BEGIN
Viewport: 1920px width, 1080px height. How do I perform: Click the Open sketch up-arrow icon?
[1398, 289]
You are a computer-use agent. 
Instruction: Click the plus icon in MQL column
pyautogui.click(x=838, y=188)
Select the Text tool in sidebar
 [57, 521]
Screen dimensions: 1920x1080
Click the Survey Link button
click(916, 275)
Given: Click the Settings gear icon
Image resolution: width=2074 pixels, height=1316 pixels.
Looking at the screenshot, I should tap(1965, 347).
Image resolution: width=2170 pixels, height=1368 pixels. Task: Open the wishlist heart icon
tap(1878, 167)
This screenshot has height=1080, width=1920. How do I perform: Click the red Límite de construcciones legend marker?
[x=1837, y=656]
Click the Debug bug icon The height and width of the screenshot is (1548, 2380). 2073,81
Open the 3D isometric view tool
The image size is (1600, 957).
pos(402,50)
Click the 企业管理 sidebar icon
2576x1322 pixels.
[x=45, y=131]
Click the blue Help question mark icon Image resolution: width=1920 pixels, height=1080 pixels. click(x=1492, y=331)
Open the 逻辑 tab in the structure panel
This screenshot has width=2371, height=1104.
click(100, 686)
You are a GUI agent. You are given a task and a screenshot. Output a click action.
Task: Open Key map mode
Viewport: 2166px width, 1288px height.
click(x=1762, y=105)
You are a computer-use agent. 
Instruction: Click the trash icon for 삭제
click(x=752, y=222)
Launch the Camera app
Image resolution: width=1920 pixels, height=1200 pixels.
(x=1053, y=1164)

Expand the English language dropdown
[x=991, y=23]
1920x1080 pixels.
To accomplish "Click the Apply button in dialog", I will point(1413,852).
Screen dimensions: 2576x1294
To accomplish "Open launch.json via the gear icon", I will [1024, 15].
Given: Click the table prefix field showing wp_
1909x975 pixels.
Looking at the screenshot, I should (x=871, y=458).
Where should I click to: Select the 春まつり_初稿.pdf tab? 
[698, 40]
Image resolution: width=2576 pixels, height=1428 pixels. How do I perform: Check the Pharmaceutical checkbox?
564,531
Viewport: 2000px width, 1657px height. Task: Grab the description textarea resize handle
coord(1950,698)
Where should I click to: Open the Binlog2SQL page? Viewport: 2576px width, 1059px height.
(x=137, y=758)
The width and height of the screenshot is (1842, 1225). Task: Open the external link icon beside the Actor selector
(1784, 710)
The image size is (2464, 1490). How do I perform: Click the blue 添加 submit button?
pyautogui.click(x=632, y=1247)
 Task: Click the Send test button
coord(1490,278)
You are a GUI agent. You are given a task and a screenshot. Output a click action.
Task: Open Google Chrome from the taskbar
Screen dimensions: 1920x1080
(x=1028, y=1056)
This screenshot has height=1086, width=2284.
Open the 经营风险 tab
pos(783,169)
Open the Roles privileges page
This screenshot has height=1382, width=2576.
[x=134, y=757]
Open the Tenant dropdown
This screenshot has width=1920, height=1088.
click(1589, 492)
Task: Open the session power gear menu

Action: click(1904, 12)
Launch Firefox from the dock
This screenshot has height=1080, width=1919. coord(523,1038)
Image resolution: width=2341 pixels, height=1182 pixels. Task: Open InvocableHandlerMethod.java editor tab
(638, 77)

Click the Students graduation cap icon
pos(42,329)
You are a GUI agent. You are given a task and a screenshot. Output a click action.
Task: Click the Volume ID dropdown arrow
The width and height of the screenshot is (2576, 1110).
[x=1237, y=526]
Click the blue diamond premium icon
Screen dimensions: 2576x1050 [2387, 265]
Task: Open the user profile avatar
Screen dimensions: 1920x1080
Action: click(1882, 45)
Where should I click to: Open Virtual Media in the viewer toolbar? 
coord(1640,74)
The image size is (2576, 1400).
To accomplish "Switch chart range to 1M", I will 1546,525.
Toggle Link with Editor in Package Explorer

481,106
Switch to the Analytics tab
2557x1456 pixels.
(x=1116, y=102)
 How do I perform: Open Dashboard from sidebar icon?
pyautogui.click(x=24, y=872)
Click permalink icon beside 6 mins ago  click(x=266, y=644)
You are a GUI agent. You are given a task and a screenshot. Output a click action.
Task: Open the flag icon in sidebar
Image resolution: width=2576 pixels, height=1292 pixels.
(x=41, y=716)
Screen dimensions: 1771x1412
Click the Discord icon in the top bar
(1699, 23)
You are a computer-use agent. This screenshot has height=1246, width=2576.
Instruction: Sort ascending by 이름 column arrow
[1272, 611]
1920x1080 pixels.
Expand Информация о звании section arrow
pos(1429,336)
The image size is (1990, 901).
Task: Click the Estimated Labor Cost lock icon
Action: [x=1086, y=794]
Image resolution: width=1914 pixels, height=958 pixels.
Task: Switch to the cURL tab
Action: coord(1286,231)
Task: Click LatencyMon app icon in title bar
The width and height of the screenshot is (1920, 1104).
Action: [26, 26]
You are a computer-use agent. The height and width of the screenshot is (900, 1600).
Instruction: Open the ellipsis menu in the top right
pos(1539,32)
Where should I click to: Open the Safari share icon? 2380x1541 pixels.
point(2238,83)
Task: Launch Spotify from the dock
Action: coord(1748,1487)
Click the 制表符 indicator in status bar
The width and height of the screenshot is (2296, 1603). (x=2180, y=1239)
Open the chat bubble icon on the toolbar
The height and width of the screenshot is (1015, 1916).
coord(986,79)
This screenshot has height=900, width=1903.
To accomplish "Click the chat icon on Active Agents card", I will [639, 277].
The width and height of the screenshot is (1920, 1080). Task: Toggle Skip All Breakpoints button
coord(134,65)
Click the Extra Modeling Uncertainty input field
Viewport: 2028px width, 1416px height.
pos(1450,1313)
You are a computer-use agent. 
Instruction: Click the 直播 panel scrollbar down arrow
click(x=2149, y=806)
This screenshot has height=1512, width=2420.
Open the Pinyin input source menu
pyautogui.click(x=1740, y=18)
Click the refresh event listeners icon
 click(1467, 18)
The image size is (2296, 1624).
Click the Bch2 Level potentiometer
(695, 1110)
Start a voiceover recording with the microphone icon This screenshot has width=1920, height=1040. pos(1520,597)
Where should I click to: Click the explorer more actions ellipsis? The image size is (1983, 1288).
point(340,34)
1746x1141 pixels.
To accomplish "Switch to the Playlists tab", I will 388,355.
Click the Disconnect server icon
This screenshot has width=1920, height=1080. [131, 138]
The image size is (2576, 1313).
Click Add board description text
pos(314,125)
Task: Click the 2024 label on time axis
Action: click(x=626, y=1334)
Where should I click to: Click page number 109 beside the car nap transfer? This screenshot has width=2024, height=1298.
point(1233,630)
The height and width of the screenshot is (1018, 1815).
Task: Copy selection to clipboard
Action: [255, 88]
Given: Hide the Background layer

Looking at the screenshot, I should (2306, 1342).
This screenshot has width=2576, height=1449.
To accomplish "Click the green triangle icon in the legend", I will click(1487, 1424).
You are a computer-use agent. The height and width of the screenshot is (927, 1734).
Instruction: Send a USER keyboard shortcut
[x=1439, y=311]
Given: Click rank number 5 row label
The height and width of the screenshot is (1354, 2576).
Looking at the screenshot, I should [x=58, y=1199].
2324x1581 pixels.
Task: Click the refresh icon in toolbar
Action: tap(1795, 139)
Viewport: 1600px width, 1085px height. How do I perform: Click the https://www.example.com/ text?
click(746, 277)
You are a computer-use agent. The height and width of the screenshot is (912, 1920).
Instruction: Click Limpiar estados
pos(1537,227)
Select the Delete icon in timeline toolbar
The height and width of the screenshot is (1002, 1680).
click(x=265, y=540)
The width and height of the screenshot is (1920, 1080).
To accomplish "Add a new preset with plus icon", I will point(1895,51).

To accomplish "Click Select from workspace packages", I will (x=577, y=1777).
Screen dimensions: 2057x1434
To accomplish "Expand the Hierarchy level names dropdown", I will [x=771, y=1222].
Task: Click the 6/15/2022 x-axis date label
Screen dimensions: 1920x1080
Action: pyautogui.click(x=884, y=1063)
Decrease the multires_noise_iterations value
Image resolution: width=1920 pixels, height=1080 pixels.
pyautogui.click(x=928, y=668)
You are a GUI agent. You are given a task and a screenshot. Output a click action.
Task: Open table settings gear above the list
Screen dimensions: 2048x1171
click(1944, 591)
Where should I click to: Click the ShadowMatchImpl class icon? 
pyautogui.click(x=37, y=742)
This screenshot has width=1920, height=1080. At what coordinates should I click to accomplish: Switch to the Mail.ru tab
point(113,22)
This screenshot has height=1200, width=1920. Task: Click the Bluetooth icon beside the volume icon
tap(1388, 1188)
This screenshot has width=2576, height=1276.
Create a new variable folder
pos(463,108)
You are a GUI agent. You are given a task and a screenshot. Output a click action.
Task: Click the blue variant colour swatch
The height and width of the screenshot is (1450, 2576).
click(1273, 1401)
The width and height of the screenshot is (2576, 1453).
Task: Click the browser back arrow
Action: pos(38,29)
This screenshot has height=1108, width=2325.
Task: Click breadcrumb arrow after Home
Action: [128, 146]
END
YOUR INSTRUCTIONS - Once you find the line with "Where should I click to: Open Virtual" above, print it and every line after it up to and including the line with "Click permalink icon", exactly as written and nothing else.

REPLY TO THE EXERCISE -
Where should I click to: Open Virtual Media in the viewer toolbar? 
coord(1640,74)
The image size is (2576, 1400).
To accomplish "Switch chart range to 1M", I will 1546,525.
Toggle Link with Editor in Package Explorer

481,106
Switch to the Analytics tab
2557x1456 pixels.
(x=1116, y=102)
 How do I perform: Open Dashboard from sidebar icon?
pyautogui.click(x=24, y=872)
Click permalink icon beside 6 mins ago  click(x=266, y=644)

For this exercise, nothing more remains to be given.